Oakland Raiders quarterback Derek Carr has thrown nine interceptions this season with seven coming in the fourth quarter, including three in the final stanza of last week's 34-20 loss to the Kansas City Chiefs.
The second-year signal-caller with gunslinger tendencies realizes that there are some things he can do better, and some things that are out of his control.
"We definitely want to work on cleaning it up and avoiding those. Certainly, a lot of NFL games are decided there in the fourth quarter, so we need to be at our best and that's everybody," Carr said. "We all need to be at our best in the fourth quarter. If that's not occurring, we're definitely going to take steps to ensure that we give ourselves every opportunity to be better going forward. You're pointing out something that I'm aware of. That obviously is something we're going to have to improve on as we go forward.
Carr, who is just the fifth quarterback in NFL history to throw for 3,000 yards and 20 TDs in his first two seasons, has demonstrated a flair for the dramatic and has engineered three game-winning drives in the fourth quarter of his eight victories as a starting quarterback in the NFL.
Last year, he delivered the Raiders' first win of the year with a game-winning touchdown pass to James Jones against the Kansas City Chiefs. This year, his 12-yard touchdown pass to Seth Roberts gave the Raiders a 37-33 win over the Baltimore Ravens in Week 2, and another 12-yard touchdown pass to Roberts, this one with 1:21 left to play, propelled the Raiders past the Tennessee Titans in Week 12.
The first Raiders quarterback to throw for more than 3,000 in back-to-back seasons since Kerry Collins (2004-05), Carr has come close on more than one occasion to engineering other fourth-quarter comebacks, or has given the Raiders the lead late and either made mistakes or had the other team's offense snatch victory away from the Silver and Black.

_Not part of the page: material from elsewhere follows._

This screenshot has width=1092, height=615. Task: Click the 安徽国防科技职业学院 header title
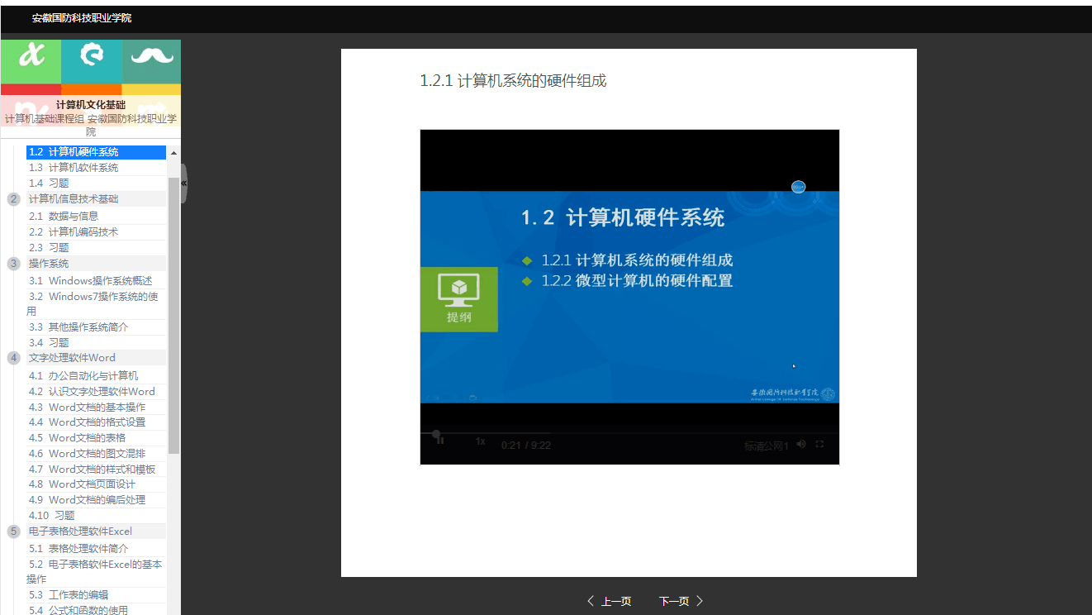[82, 18]
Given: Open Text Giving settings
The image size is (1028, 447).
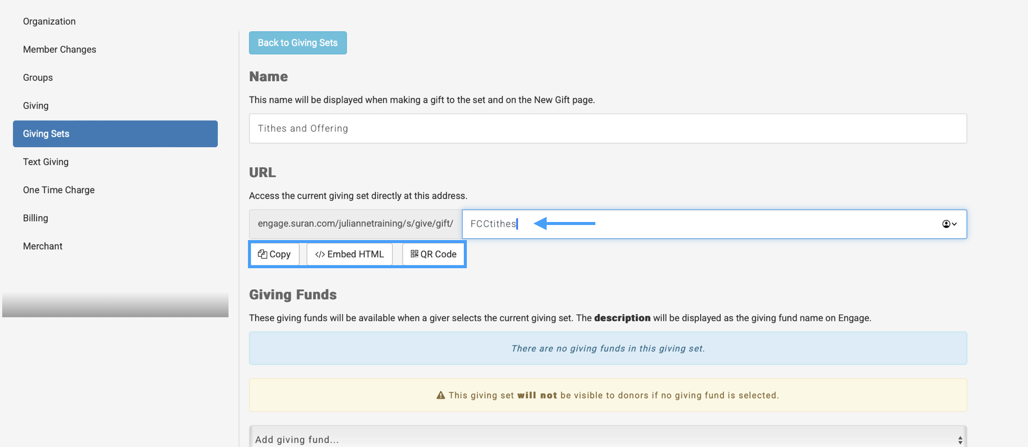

In 2014, a holding call against guard Gabe Jackson negated a running back Darren McFadden touchdown run late in a Week 3 16-9 loss at New England. Carr would be intercepted shortly thereafter as his pass bounced off Denarius Moore's hands into the waiting arms of Vince Wilfork who had dropped into coverage on a zone-blitz. Carr threw four touchdown passes in a Week 6 loss to the San Diego Chargers but threw a late interception on a deep ball intended for Brice Butler.
In 2015, Carr gave the Raiders a late 20-19 lead at Chicago only to have the Bears kick a game-winning field goal with two seconds left. In Week 5 against Denver, down 9-7, a pass intended for Roberts was picked off and returned for a touchdown with 7:05 left. Carr was able to tie the game at 35-35 in Week 9 at Pittsburgh with a 38-yard strike to Michael Crabtree with 1:21 left only to have the Steelers kick the game-winning field goal with four seconds left.
The Raiders were leading the Chiefs 20-14 with the ball on the Kansas City 33 when the wheels came off. A screen pass intended for Roy Helu, Jr., was intercepted and returned the Raiders 2-yard line. A pass was picked off by a defender who wasn't covering the intended receiver, and a third was intercepted after a diving Amari Cooper was unable to haul the pass in.
"The one that sticks out to me is the first one. The other two are like the most unfortunate things that could happen. Guys playing man coverage on someone that I'm not throwing the ball to and gets one. Stuff like that just hurts," Carr said. "The first one is me learning. I don't have to make every play. I don't have to try and do everything like I was trying to do. I hurt my team when I tried to do that. I tried to make some heroic play and do all that when I didn't need to. I learned a lot from it. It hurt. It'll be instilled in my mind for a long time. Hopefully I'll just continue to learn from it and not do that going forward."
Carr said that despite what happened against the Chiefs, his approach, demeanor and personality remain the same.
"It's not fun to watch on film. It's not fun to think about. For me to bounce back, it's easy. Like I've told you guys before, it doesn't matter how good it is or how bad it is, I'll always be the same guy," Carr said. "Does it suck, does it sting? Do I lay awake thinking about it? Absolutely. It's not for selfish reasons. I just feel the hurt of my team. That's what hurts me. It's not that I feel sad or anything like that – I could care less how I feel. I just don't like other people feeling that way."
Carr, who says his object in everything he does is to win, uses a basketball analogy to describe the fourth-quarter situations in which he often finds himself.
"I always want the ball. I always heard Michael Jordan and Kobe Bryant say they missed a lot more game winners than they hit," Carr said. "But, the only ones we seem to remember are the ones they hit. Someday, hopefully that will be the case, that there is a lot more that we make."